A mostly manual 35 mm SLR camera, though it offers an automatic exposure-time mode, but I rarely use it. I prefer full manual control—by the time you've checked what the automatic system are going to do, and if it's got it right, and tweaked it, you might as well set things manually. This camera is from about 1986, and it only uses the battery for exposure operations, winding and focus is manual. Quite a few of the photos on this website will have been taken using this camera.
It has quite a nice metering system, with a series of dots representing exposure (current exposure time and output from the light meter) that quickly follow your adjustments to the iris (unlike the slowly floating meter needle on my Praktica camera). When both dots are on the same marker, the exposure is set right (illustrated on the exposure page in the photography section of the website).

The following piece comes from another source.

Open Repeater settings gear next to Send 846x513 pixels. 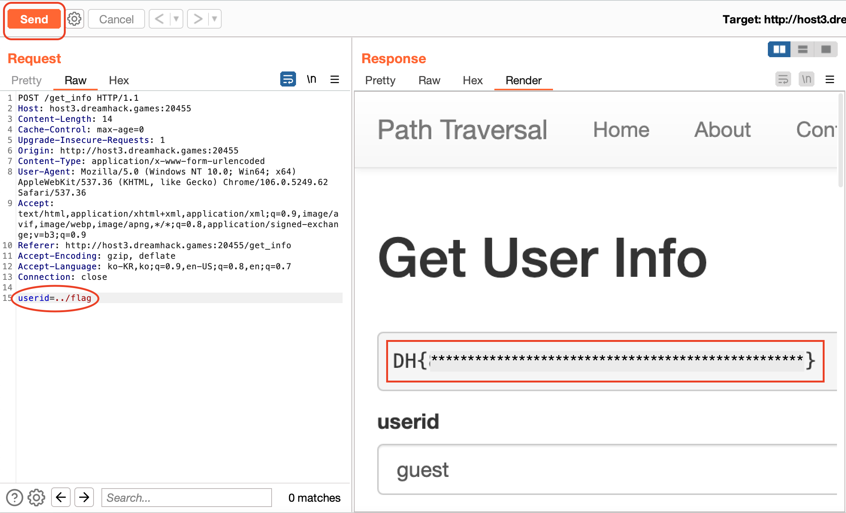tap(74, 19)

Focussing is relatively easy, with a split-circle, prism and ground-glass screen (illustrated on the focus page of the photography section). Well, I haven't checked if it's really ground-glass, or plastic, but it works like that type of screen. But, unfortunately, the viewfinder has some negative features: I've seen larger split-circle focussing aids in other cameras, such as on my Praktica MTL3 camera, that are more helpful. I've seen viewfinder screens that appear larger. And you have to press hard up against it to see all of the screen—that means painfully grinding hard corners around the eyepiece into your head.
I have a 28 mm very wide angle lens, which is my current interest: Shooting almost-extreme wide angle shots, but not quite fisheye-effect wide. Either for wider views of something, where most lenses just can't get enough into the picture, or for close up shots with exaggerated perspective. And I also have the usual 50 mm wide angle lens, and a 135 mm telephoto lens.
I'm not keen on tunnel-vision shots, so I don't usually use telephoto lenses unless I just can't get close enough. And I don't care for zoom lenses for a few reasons: They tend to have a very limited F-stop range, you lose a lot of light through them, and the zoom range isn't always very useful. I don't do a lot of photography where I'd need to keep swapping lenses between wide and narrow angle, so I don't have the real need for using a zoom lens.